Can you remember the novelty of 2020 when we were all forced into lockdown and the new workplace revolution kicked into life?

Our kitchens, spare bedrooms, garden sheds and any other random space we wanted to designate as the ‘new office’ took shape.

We discovered the world of Zoom backdrops, and business casual suddenly only counted from the waist up.

So, three years later how are we all doing? Still loving the ‘freedom’ offered by the new work age? Not missing that onerous commute? Still not sure how tall those new work colleagues you’ve only connected with through your laptop screen truly are?

With few businesses returning to full workplace capacity, it appears the vast majority of the global office workforce are either fully WFH or just pitching up for the odd day a week in the office.

But how have our lives been affected? Some love it, and (of course) some hate it. I imagine it depends on your status.

I know many single people for whom the workplace is their ‘vibe’. It’s where they truly get to interact with other human beings. It’s where they love to be and where they thrive on the energy of the team environment. For them, lockdown and the whole WFH episode was purgatory.

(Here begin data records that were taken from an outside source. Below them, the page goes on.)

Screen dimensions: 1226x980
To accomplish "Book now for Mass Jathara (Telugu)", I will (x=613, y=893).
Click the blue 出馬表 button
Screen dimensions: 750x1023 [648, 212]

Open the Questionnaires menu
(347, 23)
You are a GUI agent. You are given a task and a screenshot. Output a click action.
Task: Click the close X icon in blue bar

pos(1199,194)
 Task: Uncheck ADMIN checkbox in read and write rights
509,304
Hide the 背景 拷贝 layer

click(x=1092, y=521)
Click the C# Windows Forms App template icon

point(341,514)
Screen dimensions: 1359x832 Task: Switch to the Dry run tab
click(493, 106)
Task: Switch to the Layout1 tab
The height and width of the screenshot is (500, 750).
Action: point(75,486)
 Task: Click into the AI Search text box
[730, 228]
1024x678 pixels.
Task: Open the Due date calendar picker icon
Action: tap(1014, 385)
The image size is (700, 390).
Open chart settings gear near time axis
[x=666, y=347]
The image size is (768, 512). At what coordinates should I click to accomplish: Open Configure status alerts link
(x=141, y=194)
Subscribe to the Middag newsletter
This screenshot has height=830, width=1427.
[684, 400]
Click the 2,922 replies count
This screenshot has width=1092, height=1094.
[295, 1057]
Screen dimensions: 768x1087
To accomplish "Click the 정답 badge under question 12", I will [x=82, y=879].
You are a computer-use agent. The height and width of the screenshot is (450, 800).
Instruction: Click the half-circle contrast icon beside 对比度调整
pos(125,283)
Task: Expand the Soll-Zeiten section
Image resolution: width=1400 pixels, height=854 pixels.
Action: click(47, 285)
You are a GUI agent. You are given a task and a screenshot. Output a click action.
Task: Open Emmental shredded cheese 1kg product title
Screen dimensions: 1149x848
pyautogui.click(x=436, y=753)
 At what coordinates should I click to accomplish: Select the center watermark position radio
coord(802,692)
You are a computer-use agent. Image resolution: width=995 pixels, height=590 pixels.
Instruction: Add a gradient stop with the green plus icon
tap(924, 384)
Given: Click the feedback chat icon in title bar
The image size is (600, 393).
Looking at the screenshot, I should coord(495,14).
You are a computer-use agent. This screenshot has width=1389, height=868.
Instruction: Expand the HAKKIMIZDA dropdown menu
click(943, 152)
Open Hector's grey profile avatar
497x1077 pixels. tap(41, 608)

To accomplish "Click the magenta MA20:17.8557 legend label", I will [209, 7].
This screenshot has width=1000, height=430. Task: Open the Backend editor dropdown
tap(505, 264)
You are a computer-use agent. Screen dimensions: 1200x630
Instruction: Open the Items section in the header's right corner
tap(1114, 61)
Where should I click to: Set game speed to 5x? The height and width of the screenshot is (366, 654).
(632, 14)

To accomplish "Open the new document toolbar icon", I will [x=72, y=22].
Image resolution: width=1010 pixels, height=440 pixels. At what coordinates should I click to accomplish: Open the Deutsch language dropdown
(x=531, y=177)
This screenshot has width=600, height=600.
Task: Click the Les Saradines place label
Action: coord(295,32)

I also know many parents who long for the office to escape the kids – yes, they love them and all that, but 24/7? No one deserves that. I also know that if there had been lockdown when, as an only child, I had been stuck in the house as a teenager around the clock with my parents, there would likely have been a death in the family.

And what of the WFM enthusiasts?

To anyone who claims to ‘just love it’ I like to ask – why?

The most common response I get is how they love not having to commute to the office every day.

But how many hours a week did that take up? On average I have found it is around an hour each way, which creates ten hours of extra time a week per person – I can certainly see the benefits of that.

So, what are you doing with all that extra time? More playing with the kids? More yoga? More time in the garden? More time at the gym? More time reading? The dog must be knackered with all those extra walks.

Er, no – pretty much everyone I talk to seems to be doing ten hours more work every week.

So, that means you are getting paid more – right? I mean the company are saving money not having to pay so much to maintain the office every day – no? Hmmmmm.

And of course, working from home means you can control your time much more efficiently because your boss is not going to wander into your office with another ‘epiphany‘ leading to more mission creep.

And all you have to do is close the laptop at 5:00PM and not be bothered until the following morning.

But wait – didn’t you have to sort some stuff out with the kids this afternoon. Or maybe you snuck out to get groceries for an hour this morning, and so you feel obliged to make amends this evening – just for an hour (or two or three).

And while you are drafting that contract, an email from the boss pops up, and well, you know, you are a responsible employee, so you reply and – GOTCHA, the boss knows you are online – here comes more mission creep.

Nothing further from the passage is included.